This is a semi-serious rant.

Recent work by Yao et al. on universally scaling language model context lengths built on the hypothesis that “the capability of utilizing information anywhere within the 128k context is already in the base model, and can be readily “unlocked” by lightweight continued pretraining.”

Of course, the claim is intuitively sensible. Indeed, the entire project withstands initial scrutiny…

Anyway, their experiments also verified that:

  • naively upsampling training data is suboptimal,
  • balanced domain mixture is important.

Both of these claims have been persistent lessons in making a good machine learning model: class imbalance in a dataset causes subpar performance of a classifier (hell, I haven’t verified this yet)Data quality is also crucial for deep learning models, particularly in vision and language. This likely underpins the intuition behind data pruning and deduplication efforts.

Additionally, early scaling law literature, such as Kaplan et al. and Hoffmann et al., overlooks data quality in general. Context length was not considered a relevant model parameter back then for their research scope, so long data quality also did not stand out. However, it has been a growing topic, as many have been discussing the necessity of extending context window, both for just plain and simple ease of mind, and for “replacing RAG”.

It is retrospectively natural to think about the problem “how can we improve a long-context model to better use or attend to later parts in the input,” but I speculate the reason Yao et al. get to ship this amazing work is that they have played with the long-context models (perhaps specifically curious about the performance of open models on the Needle-in-a-Haystack test). The journey from experimenting with the model to forming their hypothesis can also be attributed to experience.

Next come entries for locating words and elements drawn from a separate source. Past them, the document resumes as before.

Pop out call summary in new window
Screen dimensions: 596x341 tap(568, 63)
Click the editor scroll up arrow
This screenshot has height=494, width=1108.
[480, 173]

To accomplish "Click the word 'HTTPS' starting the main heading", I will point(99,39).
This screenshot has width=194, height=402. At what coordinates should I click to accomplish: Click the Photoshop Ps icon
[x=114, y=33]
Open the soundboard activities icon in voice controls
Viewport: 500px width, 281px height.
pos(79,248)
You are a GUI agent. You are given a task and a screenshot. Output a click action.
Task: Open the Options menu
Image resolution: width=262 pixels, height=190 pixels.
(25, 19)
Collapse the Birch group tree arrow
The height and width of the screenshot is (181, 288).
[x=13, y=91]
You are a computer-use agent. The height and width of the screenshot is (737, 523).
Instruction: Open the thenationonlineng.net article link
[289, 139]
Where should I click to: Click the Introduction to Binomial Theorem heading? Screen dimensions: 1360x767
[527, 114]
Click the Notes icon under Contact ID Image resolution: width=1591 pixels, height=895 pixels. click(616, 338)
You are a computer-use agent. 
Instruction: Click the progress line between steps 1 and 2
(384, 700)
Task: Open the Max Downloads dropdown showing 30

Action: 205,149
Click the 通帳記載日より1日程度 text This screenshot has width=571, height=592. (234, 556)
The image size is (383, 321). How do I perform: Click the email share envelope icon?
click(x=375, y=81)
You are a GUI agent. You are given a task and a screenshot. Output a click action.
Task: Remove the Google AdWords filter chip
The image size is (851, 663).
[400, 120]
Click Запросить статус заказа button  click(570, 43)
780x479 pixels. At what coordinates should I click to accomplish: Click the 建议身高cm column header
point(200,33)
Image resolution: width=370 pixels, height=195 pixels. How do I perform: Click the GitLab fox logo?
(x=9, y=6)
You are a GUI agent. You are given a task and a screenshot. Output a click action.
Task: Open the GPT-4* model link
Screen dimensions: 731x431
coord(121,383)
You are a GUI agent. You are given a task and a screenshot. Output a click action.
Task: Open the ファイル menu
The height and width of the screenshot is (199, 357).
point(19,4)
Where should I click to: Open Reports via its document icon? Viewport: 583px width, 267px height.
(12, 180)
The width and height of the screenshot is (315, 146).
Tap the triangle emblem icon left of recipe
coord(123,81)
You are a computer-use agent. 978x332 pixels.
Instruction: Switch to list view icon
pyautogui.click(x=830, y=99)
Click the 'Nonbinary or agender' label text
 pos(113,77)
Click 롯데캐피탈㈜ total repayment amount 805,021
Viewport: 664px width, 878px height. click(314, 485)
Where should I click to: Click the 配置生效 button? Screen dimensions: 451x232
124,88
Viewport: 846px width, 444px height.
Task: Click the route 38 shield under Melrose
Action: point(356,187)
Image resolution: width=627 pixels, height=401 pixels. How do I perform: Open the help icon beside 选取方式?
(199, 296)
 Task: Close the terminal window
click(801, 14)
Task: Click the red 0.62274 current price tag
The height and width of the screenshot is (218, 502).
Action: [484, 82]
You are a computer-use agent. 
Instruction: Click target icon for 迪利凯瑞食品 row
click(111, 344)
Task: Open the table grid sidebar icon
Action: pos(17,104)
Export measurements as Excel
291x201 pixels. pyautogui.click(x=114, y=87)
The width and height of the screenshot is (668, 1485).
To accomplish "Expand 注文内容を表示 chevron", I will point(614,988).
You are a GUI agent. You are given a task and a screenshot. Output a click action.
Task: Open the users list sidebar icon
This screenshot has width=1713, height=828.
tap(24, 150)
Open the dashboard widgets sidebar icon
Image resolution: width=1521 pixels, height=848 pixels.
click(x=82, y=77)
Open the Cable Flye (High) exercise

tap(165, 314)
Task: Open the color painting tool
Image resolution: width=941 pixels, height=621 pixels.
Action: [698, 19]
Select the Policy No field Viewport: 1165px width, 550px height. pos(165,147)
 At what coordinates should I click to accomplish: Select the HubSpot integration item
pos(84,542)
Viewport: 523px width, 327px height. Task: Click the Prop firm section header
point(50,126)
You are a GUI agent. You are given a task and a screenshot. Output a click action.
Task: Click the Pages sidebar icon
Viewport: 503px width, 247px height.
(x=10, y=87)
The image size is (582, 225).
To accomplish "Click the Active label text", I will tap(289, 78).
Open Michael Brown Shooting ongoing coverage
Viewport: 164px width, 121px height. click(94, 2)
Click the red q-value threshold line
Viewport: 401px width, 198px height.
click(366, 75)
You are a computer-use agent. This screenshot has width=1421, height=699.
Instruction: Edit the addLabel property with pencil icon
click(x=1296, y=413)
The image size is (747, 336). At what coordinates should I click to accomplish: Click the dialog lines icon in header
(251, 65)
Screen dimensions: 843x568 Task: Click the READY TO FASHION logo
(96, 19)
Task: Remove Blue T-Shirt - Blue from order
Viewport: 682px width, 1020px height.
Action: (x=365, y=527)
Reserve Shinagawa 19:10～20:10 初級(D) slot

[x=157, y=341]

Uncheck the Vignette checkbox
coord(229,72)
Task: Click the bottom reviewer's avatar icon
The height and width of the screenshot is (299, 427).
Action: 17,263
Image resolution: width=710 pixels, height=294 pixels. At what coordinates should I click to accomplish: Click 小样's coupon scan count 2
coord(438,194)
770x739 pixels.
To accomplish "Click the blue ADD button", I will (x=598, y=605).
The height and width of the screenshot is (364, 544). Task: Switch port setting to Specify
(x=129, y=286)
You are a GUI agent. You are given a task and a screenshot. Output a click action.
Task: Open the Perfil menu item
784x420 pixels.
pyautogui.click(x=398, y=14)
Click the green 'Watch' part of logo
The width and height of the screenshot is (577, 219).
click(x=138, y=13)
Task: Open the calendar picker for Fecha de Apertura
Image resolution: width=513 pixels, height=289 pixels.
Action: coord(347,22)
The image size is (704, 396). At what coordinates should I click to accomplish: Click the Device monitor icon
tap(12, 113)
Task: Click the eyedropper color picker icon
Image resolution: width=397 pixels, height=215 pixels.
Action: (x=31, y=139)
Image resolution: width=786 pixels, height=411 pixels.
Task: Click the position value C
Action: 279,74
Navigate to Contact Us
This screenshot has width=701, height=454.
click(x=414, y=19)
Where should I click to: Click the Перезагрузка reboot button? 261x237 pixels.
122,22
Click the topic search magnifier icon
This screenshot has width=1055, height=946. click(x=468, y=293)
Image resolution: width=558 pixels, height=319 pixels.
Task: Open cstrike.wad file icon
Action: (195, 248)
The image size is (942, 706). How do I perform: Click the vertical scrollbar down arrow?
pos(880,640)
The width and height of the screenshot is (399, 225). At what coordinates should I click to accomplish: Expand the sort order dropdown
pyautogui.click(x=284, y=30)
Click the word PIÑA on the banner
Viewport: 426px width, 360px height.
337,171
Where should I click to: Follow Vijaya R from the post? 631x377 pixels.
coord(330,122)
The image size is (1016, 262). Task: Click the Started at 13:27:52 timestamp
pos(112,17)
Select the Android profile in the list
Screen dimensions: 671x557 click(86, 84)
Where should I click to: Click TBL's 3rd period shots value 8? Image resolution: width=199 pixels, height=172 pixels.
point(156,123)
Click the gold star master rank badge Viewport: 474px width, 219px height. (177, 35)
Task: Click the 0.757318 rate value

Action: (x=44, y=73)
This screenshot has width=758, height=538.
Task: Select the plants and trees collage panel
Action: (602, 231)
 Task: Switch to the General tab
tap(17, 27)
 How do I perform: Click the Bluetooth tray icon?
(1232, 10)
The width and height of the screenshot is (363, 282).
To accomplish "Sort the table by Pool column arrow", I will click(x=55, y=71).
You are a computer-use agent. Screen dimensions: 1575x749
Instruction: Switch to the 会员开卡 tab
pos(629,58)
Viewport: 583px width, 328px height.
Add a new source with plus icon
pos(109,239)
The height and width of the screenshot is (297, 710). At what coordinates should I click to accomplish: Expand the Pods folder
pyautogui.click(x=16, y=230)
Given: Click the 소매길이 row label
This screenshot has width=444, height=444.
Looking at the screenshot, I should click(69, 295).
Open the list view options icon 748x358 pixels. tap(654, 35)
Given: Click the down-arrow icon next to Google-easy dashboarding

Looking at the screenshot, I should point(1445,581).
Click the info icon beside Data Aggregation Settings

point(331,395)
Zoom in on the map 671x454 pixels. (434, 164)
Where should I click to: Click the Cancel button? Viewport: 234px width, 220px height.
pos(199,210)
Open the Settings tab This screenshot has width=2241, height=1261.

I am sure the bittersweet feeling of an intuition getting “worked out” by other people is somewhat a walk in the park for any serious researcher. For someone aspiring to be a quick shipper, however, this serves as good stimulation.

Overall, I really like seeing classic intuitions being applied to novel directions that matters. Further, I simply don’t think I cared about context window sufficiently to have thoughts as relevant as “I wonder if these models ever trained on long texts” or “man i sure wish these open models can catch up on the needle test.” I do think that if I have them, I would be able to hypothesize the same.

So, if Sutton’s Bitter Lesson is to leverage more compute than human knowledge, mine would be two parts:

  • verify as many intuitions as possible.
  • think deeply and more critically in general. I read kaiokendev’s context window extension post very early, and have kept up to date with every advancement in context window size. When I see 32k context window being realized the first time, I had the feeling of “this is gamechanging for assistant-oriented tasks,” and never acted on it because I did not think about it long enough to start caring.

In similar spirit to the Bitter Lesson, instead of telling myself “personal devices are not going to provide enough compute for powerful local assistants,” I should just hack on the software stacks under the assumption that they will provide enough compute one day.

References

Fu et al. “Data Engineering for Scaling Language Models to 128K Context.” arXiv, 2402.10171. (2024)

Sorscher et al. “Beyond neural scaling laws: beating power law scaling via data pruning.” arXiv, 2206.14486. (2023)

Kaplan et al. “Scaling Laws for Neural Language Models.” arXiv, 2001.08361. (2020)

Hoffmann et al. “Training Compute-Optimal Large Language Models.” arXiv, 2203.15556. (2022)